EAB was most likely introduced to the region when it was transported on wood packaging of an overseas shipment from Asia in 2002 to the Detroit, Michigan and Windsor, Ontario area. Within the United States the insect is most often transported on firewood. As of August, EAB has been found in Illinois, Indiana, Maryland, Michigan, Missouri, Ontario, Ohio, Pennsylvania and Wisconsin. It has been responsible for the death of over 20 million ash trees despite quarantines on moving nursery stock and firewood out of infected areas.
This conservation effort will preserve the genetic variation for a future point in time when EAB can be controlled and ash species can be reintroduced to Minnesota using locally adapted seed sources.
For more information contact Mike Reichenbach, (888) 241-0724, reich027@umn.edu; or Gary Wyatt, (888) 241-3214, wyatt@umn.edu, both with University of Minnesota Extension.

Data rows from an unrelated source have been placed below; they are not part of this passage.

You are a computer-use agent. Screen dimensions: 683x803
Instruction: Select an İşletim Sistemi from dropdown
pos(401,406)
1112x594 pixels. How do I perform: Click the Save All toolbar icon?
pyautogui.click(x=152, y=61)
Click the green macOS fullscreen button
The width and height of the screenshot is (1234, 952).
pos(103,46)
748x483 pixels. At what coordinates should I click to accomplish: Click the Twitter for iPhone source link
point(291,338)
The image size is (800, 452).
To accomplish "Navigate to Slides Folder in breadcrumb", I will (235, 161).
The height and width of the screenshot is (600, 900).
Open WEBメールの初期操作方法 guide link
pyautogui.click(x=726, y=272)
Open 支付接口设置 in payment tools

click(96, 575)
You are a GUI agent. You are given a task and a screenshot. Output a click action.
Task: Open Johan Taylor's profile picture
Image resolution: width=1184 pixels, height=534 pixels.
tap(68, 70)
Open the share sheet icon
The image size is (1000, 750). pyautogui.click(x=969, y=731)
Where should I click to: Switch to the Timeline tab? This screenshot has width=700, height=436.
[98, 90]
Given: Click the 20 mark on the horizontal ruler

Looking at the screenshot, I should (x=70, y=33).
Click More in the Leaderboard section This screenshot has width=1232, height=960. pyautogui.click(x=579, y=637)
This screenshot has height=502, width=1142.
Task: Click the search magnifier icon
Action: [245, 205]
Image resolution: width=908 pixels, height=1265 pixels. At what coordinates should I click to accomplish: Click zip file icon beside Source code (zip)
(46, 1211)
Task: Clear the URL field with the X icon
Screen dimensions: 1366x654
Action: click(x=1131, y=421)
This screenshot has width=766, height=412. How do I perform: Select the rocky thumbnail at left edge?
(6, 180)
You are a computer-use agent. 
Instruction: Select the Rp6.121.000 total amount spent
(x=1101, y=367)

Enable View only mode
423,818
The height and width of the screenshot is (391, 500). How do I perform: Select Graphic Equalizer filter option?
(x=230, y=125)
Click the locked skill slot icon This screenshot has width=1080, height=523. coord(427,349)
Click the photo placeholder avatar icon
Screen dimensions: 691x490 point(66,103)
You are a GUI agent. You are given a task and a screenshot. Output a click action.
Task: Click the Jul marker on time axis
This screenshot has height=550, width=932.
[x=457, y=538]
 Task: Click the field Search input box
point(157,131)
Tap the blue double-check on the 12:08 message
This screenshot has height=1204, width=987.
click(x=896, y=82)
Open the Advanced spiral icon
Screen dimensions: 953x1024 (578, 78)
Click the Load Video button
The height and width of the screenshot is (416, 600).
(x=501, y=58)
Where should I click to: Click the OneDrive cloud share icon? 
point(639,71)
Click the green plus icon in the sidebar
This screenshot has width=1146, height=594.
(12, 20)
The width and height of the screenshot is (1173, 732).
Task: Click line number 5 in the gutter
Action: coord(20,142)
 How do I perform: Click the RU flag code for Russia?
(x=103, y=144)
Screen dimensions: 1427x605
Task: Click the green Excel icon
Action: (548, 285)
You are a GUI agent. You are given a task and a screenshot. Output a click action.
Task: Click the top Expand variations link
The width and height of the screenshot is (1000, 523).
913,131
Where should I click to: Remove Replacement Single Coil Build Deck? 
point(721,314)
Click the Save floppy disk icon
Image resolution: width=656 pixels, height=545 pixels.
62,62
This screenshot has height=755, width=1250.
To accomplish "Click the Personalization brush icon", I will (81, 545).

If the current population of ash trees are wiped out, if we can save seeds and replant, it will be 50 or 60 years before mature trees are available again. This would be devastating to all black/brown ash basket makers. Hopefully we can eradicate the emerald ash borer before total destruction of the trees.
Sunday, June 21, 2009
White Oak Melon Baskets

Both of the baskets I would call "melon" shaped in stead of buttocks or gizzard as many white oak ribbed baskets are since they don't have the bulbous shaped sides. The darker stripes in the baskets are from the naturally darker heartwood of the tree with the lighter weavers from the sapwood. Over time as the baskets darken the difference in color will become less and less noticeable, but it will be years before they get that kind of patina. The smaller of the two baskets measures about 4" in diameter and now hangs on the basket tree in my weaving room. The other oval shaped baskets measures about 7"x5" and hands from a peg board over my picture window.
Saturday, June 13, 2009
Black and White Basket

I was pleasantly surprised at how easy this basket was to weave. Because of the shape of the puzzle mold the staves did have to be tapered on both ends which took some extra time, but setting up the base was as easy as alternating between the two colors (Marlys recommended gluing the staves into the base, but I never do that on my Nantucket style baskets so omitted that step myself). While the weaving pattern looks like it would be complicated, after weaving the first row where I had to count each "stitch", all subsequent rows were just a matter of following the pattern below. The contrast between the natural and black makes this a truly striking basket.
I also purchase another smaller mold and with a cherry wood lid and staves kit along with another cherry lid and rim set for the larger mold. While the kits are not inexpensive the materials are of superior quality and the resulting baskets unique additions to any collection.